◆ **PASSAGE SHOWN**
The survey took place at the recording studio of the Max Planck Institute for Empirical Aesthetics in Frankfurt/Main, which is a room-in-room construction, so again there was hardly any background noise. The stimuli were presented on a 75-inch 3D TV and the sound was played through Beyerdynamic DT 990 pro headphones.1 As no motion-tracking system was in place, it was not possible to move the audio sources synchronously with the head movements; but hardly any head movements could be observed. Each participant was centered alone in a darkened room, but could be seen via a webcam by the investigator and was able to communicate through an intercom system. The duration of the survey was about 2 h. The participants had the option to take intermittent breaks, but only very few people made use of it.
The participants were instructed to sit down and make themselves comfortable in order to ensure a relaxed concert and media simulation. Furthermore, they were provided brief instructions in the handling of not only the tablet, which was used to fill in the questionnaire, but the 3D-TV and the intercom system as well. The mouse for controlling the TV was placed on either the left or the right side depending on the wishes of the participant.
Before the start of the actual study, four demonstration videos were presented to give an idea of the scope of the differences between the stimuli and to practice using the equipment. Then the stimuli were presented in a random order. Each stimulus was to be watched repeatedly and rated on a seven-level scale. As an additional option, the participants could also respond with “I cannot answer.” The items were randomized but remained sorted in the categories.
In addition to rating the stimuli, the participants also filled in the Goldsmiths Musical Sophistication Index (Schaal et al., 2014). Subsequently, some socio-demographic data was to be filled in as well.
3.1.4 Design and analysis
The dataset for the evaluation consisted of 45 participants which delivered 13 judgments each (12 different stimuli + one duplicate for reliability check; within-subjects design with 13 repetitions of measurement). To analyze item difficulty, discriminatory power and scale reliability for each item, a value over all repetitions was aggregated. Furthermore, some variables for live and mediated stimuli were aggregated (cf. Supplementary material).

◆ **RECORDED INFORMATION**
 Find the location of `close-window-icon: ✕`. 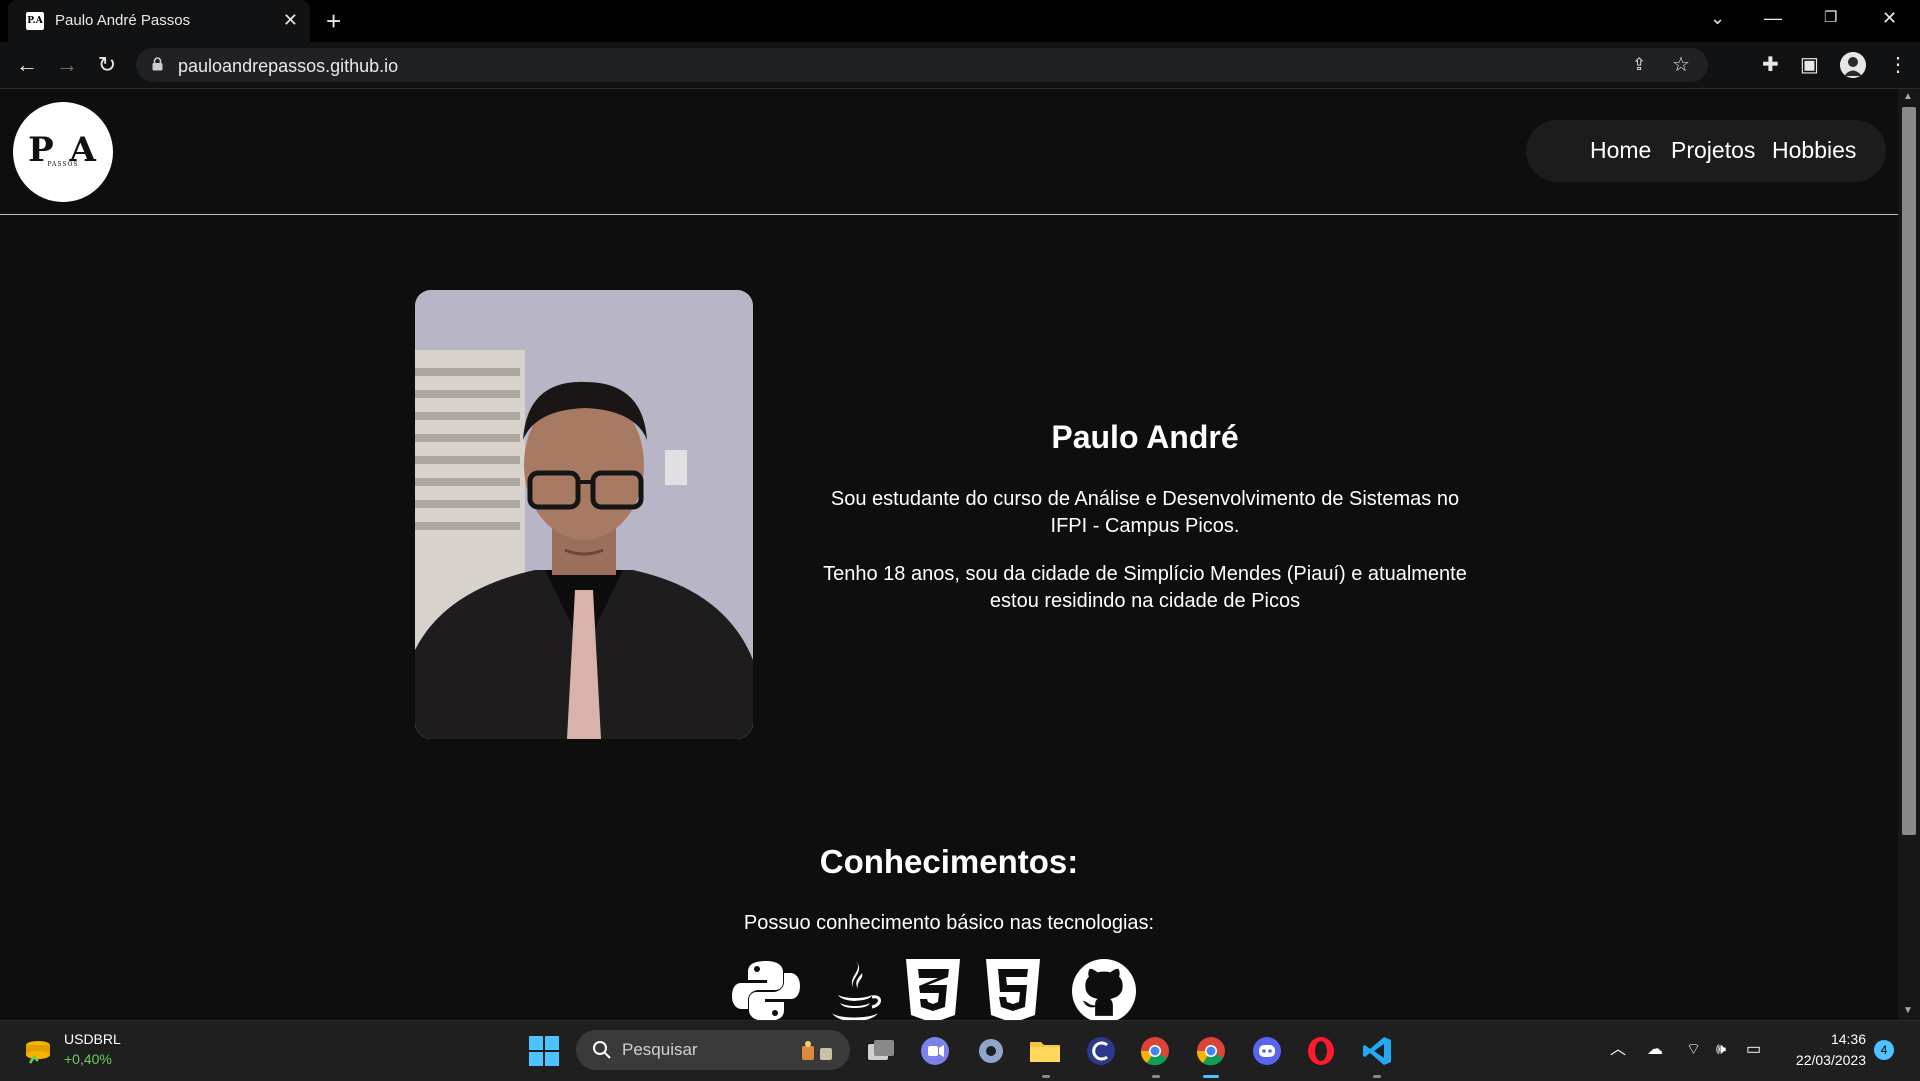

close-window-icon: ✕ is located at coordinates (1890, 18).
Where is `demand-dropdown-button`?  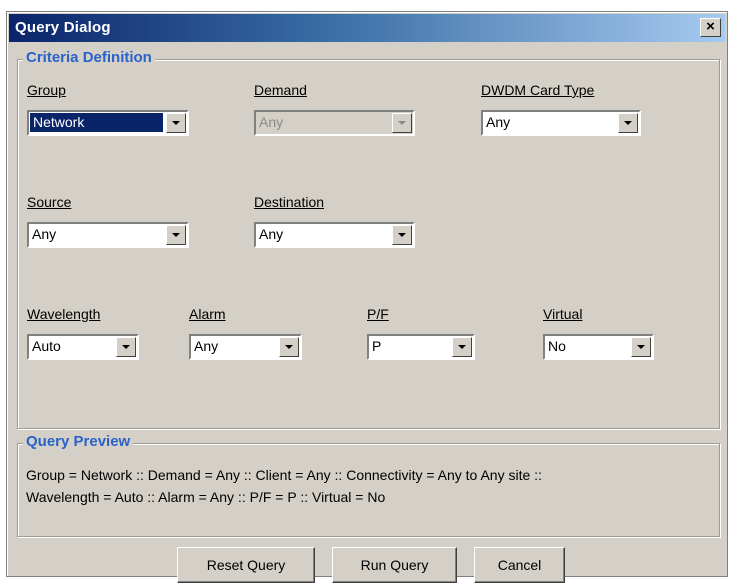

◆ **TASK INSTRUCTIONS**
Write out the survey procedure text word for word, from "The survey took" to "made use of it.".

◆ **EXERCISE RESPONSE**
The survey took place at the recording studio of the Max Planck Institute for Empirical Aesthetics in Frankfurt/Main, which is a room-in-room construction, so again there was hardly any background noise. The stimuli were presented on a 75-inch 3D TV and the sound was played through Beyerdynamic DT 990 pro headphones.1 As no motion-tracking system was in place, it was not possible to move the audio sources synchronously with the head movements; but hardly any head movements could be observed. Each participant was centered alone in a darkened room, but could be seen via a webcam by the investigator and was able to communicate through an intercom system. The duration of the survey was about 2 h. The participants had the option to take intermittent breaks, but only very few people made use of it.